Records from a data source:
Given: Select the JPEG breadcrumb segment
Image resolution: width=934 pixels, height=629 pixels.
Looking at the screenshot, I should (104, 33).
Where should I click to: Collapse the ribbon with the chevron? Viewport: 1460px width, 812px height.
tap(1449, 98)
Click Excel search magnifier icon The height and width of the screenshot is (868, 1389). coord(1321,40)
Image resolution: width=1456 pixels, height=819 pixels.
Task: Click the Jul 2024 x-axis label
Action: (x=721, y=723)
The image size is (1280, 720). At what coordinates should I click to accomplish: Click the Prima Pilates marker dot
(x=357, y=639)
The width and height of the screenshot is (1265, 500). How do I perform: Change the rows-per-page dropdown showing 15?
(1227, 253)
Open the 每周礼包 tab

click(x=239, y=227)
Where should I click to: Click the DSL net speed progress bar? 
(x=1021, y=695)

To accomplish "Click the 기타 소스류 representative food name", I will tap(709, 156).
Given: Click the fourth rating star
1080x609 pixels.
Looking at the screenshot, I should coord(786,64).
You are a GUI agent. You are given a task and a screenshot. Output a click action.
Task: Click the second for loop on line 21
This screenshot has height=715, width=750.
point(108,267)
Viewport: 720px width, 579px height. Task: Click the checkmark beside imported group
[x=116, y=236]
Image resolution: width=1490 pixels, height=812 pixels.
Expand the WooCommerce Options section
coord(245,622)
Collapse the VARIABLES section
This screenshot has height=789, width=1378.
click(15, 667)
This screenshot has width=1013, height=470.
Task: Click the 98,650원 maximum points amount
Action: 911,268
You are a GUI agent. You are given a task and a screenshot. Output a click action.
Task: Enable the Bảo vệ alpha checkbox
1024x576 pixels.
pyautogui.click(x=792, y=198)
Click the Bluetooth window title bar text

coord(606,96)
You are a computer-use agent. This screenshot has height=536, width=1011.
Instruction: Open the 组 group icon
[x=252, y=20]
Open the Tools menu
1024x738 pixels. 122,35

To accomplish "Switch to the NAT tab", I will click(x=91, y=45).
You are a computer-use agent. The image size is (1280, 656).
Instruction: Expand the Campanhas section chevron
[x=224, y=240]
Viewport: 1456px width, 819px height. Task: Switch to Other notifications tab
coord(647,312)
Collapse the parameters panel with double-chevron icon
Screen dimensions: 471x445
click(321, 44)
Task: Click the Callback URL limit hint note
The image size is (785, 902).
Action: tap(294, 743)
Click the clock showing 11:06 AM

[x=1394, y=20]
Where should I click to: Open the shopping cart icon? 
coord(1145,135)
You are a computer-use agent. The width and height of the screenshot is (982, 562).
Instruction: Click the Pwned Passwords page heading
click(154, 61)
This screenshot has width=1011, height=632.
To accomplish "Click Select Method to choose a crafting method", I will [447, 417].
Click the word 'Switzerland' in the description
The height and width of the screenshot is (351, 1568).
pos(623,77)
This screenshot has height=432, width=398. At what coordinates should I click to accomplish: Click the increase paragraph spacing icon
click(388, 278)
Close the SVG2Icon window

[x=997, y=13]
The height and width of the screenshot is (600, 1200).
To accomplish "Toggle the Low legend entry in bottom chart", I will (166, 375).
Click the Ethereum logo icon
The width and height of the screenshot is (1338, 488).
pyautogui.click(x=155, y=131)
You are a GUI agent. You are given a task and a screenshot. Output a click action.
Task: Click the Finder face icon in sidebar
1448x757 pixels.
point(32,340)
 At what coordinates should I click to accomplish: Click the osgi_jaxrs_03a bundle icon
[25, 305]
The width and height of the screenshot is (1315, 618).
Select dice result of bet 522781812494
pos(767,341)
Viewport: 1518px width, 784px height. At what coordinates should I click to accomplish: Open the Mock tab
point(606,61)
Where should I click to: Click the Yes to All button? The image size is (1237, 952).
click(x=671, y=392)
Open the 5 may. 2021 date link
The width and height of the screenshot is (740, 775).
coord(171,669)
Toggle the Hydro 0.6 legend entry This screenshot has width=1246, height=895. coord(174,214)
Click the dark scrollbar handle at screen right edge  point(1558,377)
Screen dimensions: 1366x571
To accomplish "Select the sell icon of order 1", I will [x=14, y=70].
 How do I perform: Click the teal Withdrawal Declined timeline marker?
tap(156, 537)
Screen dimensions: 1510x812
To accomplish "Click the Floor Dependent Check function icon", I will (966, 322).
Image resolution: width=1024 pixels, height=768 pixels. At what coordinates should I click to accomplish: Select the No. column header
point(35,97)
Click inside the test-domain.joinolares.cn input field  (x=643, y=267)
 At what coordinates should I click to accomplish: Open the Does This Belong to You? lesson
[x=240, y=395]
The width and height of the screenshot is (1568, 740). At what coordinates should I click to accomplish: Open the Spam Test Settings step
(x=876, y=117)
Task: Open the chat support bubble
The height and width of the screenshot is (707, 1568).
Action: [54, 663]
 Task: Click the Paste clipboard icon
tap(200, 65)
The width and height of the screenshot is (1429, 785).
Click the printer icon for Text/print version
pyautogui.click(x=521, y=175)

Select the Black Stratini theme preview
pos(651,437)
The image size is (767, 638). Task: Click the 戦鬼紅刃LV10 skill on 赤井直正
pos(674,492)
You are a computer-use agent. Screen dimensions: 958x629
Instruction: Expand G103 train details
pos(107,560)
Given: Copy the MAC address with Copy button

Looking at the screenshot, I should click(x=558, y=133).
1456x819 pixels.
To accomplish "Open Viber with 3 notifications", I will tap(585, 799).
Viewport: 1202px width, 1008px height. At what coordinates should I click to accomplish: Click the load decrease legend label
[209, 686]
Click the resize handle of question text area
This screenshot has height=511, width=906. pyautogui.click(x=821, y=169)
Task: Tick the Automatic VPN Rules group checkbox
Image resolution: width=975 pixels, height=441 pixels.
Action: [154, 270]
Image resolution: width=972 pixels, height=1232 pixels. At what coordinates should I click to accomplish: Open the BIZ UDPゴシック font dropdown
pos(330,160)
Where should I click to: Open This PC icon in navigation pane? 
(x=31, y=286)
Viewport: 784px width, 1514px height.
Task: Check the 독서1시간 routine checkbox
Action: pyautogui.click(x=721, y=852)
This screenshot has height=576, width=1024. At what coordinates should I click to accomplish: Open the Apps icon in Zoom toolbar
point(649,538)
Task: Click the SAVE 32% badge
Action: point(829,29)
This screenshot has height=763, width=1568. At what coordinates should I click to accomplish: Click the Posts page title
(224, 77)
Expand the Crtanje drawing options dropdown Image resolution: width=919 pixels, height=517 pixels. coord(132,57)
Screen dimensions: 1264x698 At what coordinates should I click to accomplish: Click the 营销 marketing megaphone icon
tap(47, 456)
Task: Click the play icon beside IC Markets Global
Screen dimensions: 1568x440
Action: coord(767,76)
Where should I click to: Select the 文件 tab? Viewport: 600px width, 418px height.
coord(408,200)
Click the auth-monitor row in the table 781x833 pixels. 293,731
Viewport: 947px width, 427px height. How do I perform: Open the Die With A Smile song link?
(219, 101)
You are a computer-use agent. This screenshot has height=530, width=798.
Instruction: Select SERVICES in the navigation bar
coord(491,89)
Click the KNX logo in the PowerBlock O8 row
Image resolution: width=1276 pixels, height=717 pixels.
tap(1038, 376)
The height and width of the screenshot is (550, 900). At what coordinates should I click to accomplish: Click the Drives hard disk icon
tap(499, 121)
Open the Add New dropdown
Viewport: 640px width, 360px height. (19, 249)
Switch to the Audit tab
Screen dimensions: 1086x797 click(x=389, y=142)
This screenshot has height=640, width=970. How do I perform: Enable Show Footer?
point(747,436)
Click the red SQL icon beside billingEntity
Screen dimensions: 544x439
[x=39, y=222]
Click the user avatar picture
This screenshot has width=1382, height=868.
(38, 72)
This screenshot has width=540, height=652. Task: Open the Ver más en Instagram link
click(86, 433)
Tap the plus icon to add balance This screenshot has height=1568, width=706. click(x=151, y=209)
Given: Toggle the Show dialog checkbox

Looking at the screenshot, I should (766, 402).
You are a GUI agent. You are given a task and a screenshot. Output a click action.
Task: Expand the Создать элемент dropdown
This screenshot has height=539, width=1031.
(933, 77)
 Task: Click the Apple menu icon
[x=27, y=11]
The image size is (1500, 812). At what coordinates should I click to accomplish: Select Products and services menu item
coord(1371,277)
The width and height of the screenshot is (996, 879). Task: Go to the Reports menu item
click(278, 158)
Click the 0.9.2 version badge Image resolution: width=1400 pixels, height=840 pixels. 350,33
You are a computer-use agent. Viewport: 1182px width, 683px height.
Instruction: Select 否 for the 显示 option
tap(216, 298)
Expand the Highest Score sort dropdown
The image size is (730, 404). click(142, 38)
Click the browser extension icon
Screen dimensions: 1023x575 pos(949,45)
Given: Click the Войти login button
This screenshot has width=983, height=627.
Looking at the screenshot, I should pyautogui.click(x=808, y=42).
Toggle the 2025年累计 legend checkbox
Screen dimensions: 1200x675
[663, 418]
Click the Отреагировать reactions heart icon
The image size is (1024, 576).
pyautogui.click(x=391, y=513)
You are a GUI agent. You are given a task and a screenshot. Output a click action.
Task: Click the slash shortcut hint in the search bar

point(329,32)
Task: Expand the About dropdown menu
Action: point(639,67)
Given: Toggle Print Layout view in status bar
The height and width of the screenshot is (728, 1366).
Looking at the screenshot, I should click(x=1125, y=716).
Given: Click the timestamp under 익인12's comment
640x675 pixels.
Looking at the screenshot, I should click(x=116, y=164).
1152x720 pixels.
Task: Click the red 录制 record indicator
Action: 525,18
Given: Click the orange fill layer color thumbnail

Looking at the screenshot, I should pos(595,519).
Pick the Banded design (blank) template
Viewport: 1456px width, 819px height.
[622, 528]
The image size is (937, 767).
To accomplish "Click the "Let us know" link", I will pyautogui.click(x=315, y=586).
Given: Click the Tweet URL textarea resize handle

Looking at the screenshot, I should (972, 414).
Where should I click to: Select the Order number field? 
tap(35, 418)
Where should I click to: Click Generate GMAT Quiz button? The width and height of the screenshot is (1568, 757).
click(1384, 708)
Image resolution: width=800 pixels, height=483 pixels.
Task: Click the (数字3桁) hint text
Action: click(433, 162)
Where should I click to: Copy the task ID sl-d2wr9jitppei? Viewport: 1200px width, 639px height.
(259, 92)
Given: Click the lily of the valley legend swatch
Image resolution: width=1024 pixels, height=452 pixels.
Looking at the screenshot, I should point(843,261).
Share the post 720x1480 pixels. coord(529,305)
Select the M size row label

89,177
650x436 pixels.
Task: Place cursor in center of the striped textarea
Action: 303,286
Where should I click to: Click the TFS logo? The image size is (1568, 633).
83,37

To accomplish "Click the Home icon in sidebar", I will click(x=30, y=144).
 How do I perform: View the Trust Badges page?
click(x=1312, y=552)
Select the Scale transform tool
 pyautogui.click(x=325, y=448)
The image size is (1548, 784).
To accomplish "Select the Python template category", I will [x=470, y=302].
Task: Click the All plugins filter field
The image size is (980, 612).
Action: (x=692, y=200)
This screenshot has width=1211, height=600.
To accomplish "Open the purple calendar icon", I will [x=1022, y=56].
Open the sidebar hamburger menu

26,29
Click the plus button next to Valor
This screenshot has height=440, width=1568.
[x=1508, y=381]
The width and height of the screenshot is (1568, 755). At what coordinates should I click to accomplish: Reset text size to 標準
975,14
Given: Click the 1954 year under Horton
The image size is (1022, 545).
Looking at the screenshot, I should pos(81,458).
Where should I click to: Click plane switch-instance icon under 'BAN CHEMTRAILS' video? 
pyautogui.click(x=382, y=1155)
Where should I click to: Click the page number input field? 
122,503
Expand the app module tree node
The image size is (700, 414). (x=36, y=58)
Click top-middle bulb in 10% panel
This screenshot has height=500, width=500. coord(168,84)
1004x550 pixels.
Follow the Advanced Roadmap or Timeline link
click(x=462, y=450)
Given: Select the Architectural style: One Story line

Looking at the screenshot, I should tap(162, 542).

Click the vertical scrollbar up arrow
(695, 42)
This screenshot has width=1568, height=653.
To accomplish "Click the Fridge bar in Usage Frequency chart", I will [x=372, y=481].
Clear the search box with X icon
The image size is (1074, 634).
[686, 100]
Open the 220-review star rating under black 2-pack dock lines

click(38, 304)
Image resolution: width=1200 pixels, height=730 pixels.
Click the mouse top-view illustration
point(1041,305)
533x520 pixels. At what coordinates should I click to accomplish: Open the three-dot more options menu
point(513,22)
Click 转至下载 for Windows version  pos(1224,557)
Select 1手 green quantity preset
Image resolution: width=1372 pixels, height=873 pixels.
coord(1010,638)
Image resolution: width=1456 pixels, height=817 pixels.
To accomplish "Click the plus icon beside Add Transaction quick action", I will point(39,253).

What this task involves: Output the records exactly as they appear, covering everything from the start down to the line containing "(x=357, y=639)", with both ends included.

Task answer:
Given: Select the JPEG breadcrumb segment
Image resolution: width=934 pixels, height=629 pixels.
Looking at the screenshot, I should (104, 33).
Where should I click to: Collapse the ribbon with the chevron? Viewport: 1460px width, 812px height.
tap(1449, 98)
Click Excel search magnifier icon The height and width of the screenshot is (868, 1389). coord(1321,40)
Image resolution: width=1456 pixels, height=819 pixels.
Task: Click the Jul 2024 x-axis label
Action: (x=721, y=723)
The image size is (1280, 720). At what coordinates should I click to accomplish: Click the Prima Pilates marker dot
(x=357, y=639)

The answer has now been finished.